Asked for his post-series reaction, Auerbach pulled the cigar out of his mouth for a long moment and replied, “The better team didn’t win.”

Depending on which side of the green fence one is on, that remark is either evidence of Auerbach’s abrasive tendencies and lack of grace — or a summing up of what made him great.

That was Red. He was a sneering leprechaun, always looking for an edge. In his day and during many years after he stopped coaching, Celtics fans generally were the type who would spit in your eye and dare you to beat them. But if you did, they’d be the first ones to shake your hand. Red was the type who would spit in your eye and dare you to beat him, with no handshake.

Auerbach, who passed away Saturday night at the age of 89, not only won 938 games as a head coach but also had a hand as general manager in building those legendary teams of the ’50s and ’60s. He used that dual role as ammunition when Phil Jackson came close in recent years to surpassing his total of nine championships, pooh-poohing the Zen Master’s limited role with a talent-laden team.

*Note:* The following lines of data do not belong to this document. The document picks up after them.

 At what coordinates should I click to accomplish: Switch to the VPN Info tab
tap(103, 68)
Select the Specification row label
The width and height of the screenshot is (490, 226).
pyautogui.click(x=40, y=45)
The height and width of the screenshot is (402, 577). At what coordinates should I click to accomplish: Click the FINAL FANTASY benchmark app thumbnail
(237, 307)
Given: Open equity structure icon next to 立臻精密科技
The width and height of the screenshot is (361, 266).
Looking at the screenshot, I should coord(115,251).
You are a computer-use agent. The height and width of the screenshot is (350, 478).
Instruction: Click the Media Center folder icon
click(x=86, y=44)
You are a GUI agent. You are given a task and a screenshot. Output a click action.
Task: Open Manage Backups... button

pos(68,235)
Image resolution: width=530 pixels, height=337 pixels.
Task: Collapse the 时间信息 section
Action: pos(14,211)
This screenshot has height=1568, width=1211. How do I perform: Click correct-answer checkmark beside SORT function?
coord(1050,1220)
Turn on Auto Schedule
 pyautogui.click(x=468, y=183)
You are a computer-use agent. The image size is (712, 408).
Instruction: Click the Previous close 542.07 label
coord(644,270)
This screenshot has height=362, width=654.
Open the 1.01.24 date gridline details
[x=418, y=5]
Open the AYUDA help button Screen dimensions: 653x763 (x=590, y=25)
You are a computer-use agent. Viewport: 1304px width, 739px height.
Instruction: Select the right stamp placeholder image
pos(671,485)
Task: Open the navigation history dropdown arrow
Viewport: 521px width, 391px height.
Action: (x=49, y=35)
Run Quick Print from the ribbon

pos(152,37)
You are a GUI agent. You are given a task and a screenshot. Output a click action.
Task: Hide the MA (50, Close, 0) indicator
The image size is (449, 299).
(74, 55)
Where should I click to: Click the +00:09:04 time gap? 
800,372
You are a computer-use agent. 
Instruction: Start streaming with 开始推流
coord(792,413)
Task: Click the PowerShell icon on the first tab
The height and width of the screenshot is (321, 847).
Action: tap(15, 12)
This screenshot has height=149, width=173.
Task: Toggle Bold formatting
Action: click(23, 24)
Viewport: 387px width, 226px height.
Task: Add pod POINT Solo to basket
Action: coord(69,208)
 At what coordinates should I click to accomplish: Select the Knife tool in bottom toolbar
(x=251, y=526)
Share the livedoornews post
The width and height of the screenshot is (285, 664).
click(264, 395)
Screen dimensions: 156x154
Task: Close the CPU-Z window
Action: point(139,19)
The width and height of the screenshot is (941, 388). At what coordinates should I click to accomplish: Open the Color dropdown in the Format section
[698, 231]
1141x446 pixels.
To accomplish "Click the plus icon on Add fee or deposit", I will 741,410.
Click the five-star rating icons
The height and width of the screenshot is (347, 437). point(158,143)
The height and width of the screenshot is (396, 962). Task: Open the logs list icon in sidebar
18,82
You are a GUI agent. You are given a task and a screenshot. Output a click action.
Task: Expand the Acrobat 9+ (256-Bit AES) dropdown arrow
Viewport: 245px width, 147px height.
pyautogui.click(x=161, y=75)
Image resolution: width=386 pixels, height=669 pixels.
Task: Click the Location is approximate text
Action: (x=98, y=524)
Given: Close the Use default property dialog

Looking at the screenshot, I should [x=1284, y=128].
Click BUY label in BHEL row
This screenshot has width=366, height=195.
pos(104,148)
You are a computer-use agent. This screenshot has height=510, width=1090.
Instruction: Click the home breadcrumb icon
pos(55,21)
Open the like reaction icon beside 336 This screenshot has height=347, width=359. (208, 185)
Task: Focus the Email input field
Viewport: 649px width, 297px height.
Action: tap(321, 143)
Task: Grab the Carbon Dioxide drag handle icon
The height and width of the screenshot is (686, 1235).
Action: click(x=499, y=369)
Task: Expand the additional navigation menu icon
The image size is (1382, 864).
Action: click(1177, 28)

And maybe he was right. But it was the fact that he was still talking smack into his 80s that was most noteworthy. He was, above all else, a competitor, and his passion to win was the engine that drove the Celtics to the zenith of pro basketball and put them on the extremely short list of sports great organizations.

In fact, it only takes a perusal of the team’s fortunes in recent years — no rings since 1986, no visit to the Finals since ’87 — to understand Red’s impact. The franchise has basically degenerated into a blob of corporate inertia. Since suffering the devastating setback of the Len Bias death in ’86, the Celtics have suffered from a lack of direction — epitomizing the exact opposite of the drive and focus with which Auerbach imbued them. Although he held the title of vice chairman of the board and president, he was more an advisor in later years than a hands-on executive.